Written task: Rewrite every one of these lines, changing "row label" to "row heading" and keeping everything else unchanged. Leave out the pictures.
— BEGIN Extracted data —
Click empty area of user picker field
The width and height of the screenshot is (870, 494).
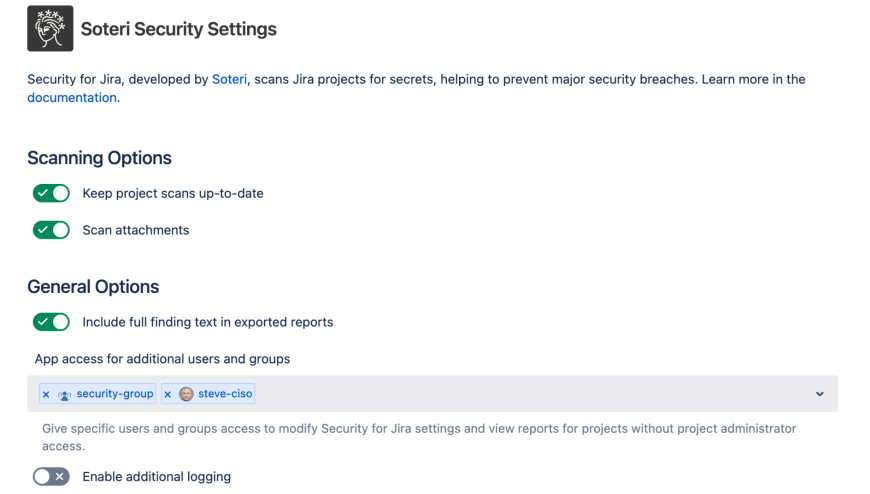point(530,394)
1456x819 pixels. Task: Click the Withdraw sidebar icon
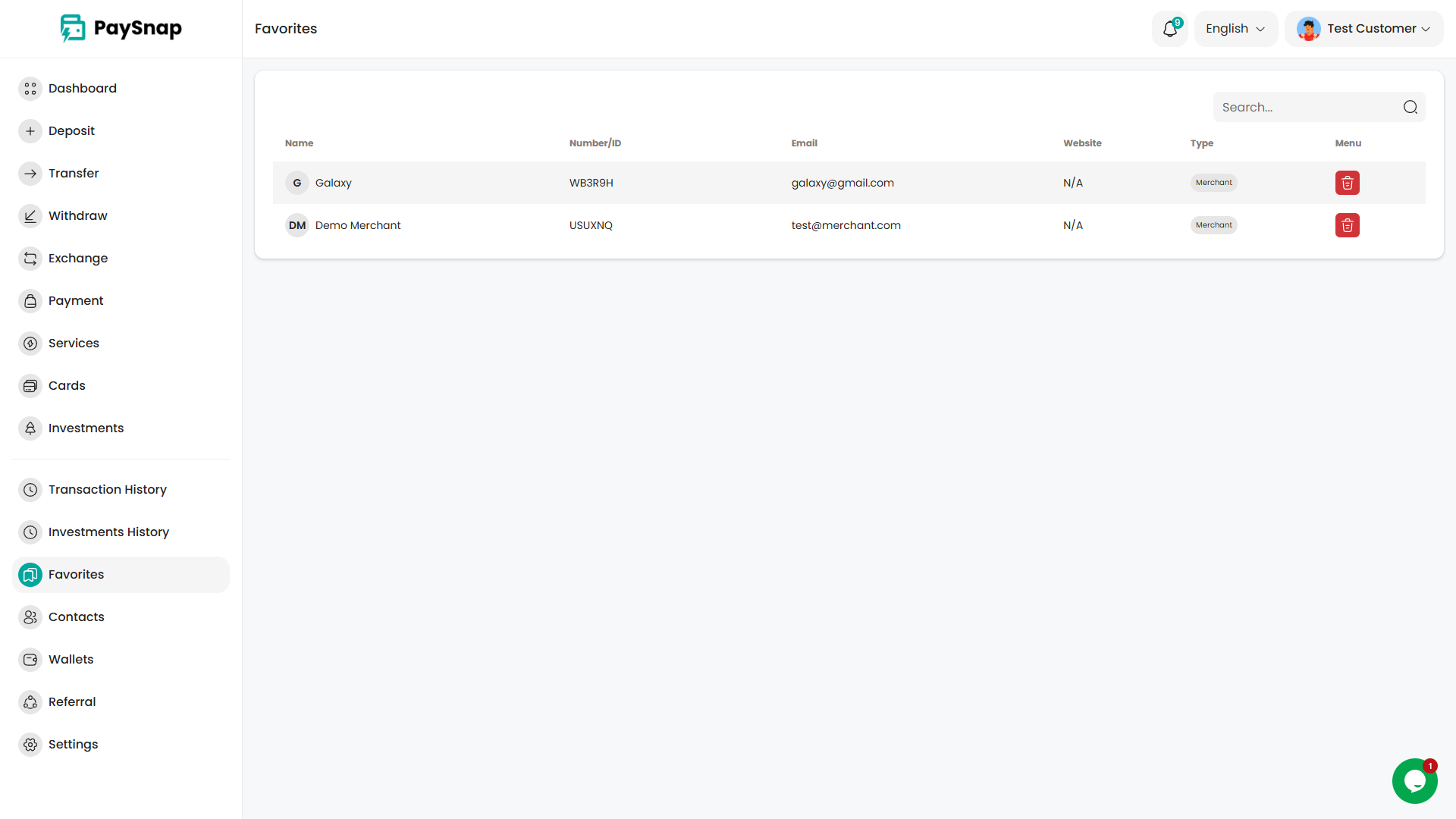pyautogui.click(x=30, y=216)

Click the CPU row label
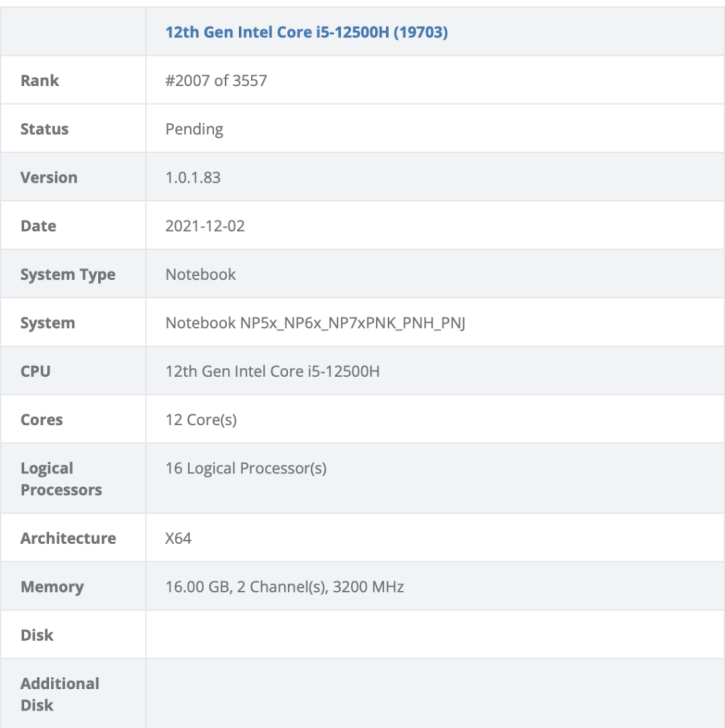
— END Extracted data —
Solved exercise:
Click empty area of user picker field
The width and height of the screenshot is (870, 494).
point(530,394)
1456x819 pixels. Task: Click the Withdraw sidebar icon
pyautogui.click(x=30, y=216)

Click the CPU row heading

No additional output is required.